Exercise brief => Give the lines again exactly as they appear below, from the line with "This screenshot has width=829, height=501." to the line with "the Media lookup", both included, and only those lines. Leave every picture out.

Data =>
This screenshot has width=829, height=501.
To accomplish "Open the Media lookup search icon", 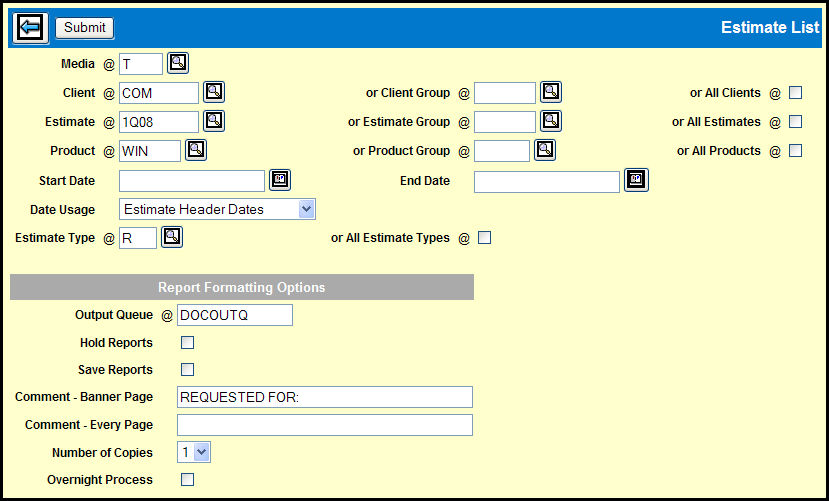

...

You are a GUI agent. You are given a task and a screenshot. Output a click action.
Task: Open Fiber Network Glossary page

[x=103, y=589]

Result for this exercise =>
This screenshot has width=829, height=501.
To accomplish "Open the Media lookup search icon", 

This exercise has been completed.